■ EXERCISE REQUIREMENTS
Extract the complete listing and repeat it word for word.

■ INFORMATION SHOWN
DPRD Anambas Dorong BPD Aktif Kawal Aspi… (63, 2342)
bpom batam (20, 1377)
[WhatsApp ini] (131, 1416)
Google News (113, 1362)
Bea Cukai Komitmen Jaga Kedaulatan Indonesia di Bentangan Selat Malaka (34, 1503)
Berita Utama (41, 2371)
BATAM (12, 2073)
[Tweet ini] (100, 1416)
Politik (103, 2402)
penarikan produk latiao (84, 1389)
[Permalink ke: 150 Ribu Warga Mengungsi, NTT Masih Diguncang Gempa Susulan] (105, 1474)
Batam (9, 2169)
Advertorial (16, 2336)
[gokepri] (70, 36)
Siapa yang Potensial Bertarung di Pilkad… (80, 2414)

■ RESULT OF THIS EXERCISE
DPRD Anambas Dorong BPD Aktif Kawal Aspi… (63, 2342)
bpom batam (20, 1377)
[WhatsApp ini] (131, 1416)
Google News (113, 1362)
Bea Cukai Komitmen Jaga Kedaulatan Indonesia di Bentangan Selat Malaka (34, 1503)
Berita Utama (41, 2371)
BATAM (12, 2073)
[Tweet ini] (100, 1416)
Politik (103, 2402)
penarikan produk latiao (84, 1389)
[Permalink ke: 150 Ribu Warga Mengungsi, NTT Masih Diguncang Gempa Susulan] (105, 1474)
Batam (9, 2169)
Advertorial (16, 2336)
[gokepri] (70, 36)
Siapa yang Potensial Bertarung di Pilkad… (80, 2414)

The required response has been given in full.